Tel Aviv University, B.A; SUNY-Stony Brook, M.A.; Yale University, M.A.

ziv.eisenberg@yale.edu

Ziv's dissertation, "The Whole Nine Months: Women, Men, and the Making of Modern Pregnancy in America," examines changing cultural attitudes toward gestation in the 20th century, primarily of urban, middle-class Americans. More broadly, his interests include the history of the US in the 20th century, health and modern medicine, the human body, women's history, the family, media and consumerism. His article, "Clear and Pregnant Danger: the Making of Prenatal Psychology in Mid-Twentieth-Century America", was published in a special issue of the Journal of Women's History on reproduction, sex and power (22:3, Sept 2010). In addition, Ziv has reviewed books for Isis (100:2, June 2009) and the Journal of the History of Sexuality (19:3, Sept 2010). For the paper he delivered at the 2009 meeting of the American Studies Association (ASA), Ziv had won the Gene Wise-Warren Susman award. In 2008 he won the New England American Studies Association's (NEASA) Mary Kelley Prize, for the best paper presented at the annual conference by a graduate student or non-tenure track scholar.
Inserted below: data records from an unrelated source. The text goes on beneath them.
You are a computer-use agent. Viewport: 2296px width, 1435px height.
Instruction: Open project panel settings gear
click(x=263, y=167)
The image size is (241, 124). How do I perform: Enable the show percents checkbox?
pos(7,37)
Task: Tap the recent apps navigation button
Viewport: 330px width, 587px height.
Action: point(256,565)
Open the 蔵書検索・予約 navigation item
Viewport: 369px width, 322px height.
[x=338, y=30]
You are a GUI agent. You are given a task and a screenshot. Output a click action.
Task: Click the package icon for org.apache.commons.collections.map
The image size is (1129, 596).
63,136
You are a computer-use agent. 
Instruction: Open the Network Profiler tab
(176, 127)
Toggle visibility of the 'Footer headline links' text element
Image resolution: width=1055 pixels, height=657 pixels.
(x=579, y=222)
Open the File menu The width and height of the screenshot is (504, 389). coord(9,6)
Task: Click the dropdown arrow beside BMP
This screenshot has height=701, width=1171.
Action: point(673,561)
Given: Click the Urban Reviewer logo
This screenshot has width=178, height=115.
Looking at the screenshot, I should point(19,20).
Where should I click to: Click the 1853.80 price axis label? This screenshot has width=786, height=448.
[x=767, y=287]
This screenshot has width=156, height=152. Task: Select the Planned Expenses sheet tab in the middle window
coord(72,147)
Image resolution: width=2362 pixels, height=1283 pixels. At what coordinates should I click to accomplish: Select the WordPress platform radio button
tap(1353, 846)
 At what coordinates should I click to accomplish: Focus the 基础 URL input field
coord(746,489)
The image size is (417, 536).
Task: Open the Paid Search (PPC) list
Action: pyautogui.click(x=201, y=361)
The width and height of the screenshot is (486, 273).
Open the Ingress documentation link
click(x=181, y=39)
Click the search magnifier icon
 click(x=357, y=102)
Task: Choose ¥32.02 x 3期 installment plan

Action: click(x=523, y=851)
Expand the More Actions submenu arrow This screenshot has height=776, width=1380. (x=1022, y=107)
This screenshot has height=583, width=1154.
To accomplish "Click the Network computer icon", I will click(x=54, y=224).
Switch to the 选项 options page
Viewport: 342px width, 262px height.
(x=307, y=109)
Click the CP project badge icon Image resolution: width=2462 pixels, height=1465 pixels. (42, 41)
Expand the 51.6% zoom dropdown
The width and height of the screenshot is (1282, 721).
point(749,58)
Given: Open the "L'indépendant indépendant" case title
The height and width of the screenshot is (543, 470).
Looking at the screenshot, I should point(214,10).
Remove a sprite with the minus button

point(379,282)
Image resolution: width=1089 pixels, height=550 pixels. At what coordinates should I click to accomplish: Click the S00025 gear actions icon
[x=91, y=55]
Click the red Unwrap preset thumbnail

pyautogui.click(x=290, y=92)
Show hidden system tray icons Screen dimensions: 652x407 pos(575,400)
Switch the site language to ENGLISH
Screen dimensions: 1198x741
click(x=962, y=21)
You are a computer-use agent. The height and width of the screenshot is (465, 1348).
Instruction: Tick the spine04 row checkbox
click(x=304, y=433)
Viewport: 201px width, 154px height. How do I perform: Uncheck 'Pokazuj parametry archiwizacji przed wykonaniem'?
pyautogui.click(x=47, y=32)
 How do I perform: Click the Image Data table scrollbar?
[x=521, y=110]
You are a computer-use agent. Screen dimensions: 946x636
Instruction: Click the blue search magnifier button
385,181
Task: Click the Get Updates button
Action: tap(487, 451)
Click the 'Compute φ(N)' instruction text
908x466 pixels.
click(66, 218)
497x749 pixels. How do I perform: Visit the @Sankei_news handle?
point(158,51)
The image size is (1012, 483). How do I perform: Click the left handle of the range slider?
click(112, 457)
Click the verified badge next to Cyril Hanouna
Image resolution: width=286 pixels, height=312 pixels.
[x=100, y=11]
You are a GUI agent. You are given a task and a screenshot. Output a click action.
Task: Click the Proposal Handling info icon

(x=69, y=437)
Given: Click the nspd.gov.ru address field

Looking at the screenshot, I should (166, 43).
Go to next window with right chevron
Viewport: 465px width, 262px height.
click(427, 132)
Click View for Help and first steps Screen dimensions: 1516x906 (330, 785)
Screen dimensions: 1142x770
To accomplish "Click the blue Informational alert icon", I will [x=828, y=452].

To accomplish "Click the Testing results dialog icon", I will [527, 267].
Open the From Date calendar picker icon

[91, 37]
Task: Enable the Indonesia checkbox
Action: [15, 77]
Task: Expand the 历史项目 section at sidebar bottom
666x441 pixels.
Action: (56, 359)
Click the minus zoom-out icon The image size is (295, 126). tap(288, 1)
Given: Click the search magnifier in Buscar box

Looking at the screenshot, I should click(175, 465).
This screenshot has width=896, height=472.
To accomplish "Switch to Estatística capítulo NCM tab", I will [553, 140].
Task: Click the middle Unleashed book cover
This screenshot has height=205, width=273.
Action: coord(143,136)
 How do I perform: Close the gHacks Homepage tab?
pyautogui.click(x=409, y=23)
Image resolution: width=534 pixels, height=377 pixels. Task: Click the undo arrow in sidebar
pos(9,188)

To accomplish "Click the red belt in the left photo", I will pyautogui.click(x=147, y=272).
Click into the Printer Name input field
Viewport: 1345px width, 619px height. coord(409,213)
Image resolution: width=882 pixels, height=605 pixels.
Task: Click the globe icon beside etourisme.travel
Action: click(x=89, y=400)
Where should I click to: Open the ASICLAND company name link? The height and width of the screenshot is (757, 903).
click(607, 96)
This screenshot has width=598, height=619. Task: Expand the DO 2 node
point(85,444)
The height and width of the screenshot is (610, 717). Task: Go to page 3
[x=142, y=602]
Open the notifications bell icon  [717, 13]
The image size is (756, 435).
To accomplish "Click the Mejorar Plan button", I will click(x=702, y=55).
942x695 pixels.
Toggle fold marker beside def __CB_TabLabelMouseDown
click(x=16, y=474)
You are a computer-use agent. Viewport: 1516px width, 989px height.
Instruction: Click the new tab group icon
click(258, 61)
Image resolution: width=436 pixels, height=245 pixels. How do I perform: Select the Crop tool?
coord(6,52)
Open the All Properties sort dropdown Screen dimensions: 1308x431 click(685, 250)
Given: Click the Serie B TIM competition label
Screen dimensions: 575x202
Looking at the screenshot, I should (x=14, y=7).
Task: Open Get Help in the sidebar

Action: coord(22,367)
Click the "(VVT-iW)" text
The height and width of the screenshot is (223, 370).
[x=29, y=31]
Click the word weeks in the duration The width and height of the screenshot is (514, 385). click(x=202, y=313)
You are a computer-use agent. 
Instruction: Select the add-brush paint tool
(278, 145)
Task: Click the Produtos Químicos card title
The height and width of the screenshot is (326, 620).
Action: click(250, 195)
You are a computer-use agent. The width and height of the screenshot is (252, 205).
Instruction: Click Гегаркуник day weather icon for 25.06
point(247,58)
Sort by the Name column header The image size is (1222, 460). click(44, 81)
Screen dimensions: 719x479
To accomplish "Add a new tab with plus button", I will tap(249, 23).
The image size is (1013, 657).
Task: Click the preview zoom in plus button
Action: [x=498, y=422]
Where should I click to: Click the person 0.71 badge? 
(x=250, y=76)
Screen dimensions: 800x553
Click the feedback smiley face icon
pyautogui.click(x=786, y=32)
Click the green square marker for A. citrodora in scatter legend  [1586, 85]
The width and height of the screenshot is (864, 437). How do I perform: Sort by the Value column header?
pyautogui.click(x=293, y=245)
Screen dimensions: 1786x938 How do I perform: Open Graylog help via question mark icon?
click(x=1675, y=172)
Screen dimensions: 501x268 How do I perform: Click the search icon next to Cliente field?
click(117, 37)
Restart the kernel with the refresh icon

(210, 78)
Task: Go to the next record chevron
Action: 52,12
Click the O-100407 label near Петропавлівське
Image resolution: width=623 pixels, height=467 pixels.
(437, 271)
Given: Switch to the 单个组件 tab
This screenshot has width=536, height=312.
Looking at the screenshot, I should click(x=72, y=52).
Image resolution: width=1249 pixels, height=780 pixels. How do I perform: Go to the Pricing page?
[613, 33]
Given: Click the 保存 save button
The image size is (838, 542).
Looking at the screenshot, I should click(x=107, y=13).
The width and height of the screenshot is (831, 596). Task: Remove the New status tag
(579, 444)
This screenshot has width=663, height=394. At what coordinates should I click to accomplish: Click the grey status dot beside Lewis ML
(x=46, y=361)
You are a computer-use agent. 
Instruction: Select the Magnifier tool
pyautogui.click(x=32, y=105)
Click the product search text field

Ziv also presented papers at meetings of the Organization of American Historians (OAH), American Association for the History of Medicine (AAHM), History of Science Society (HSS), Berkshire Conference of Women Historians, and the Joint Atlantic Seminar for the History of Medicine. In the spring of 2010, he taught for the History Department a junior seminar called “The American Family, 1873 to the Present.” From 2007 to 2010, Ziv was a member of the Joint Atlantic Seminar for the History of Medicine's steering committee.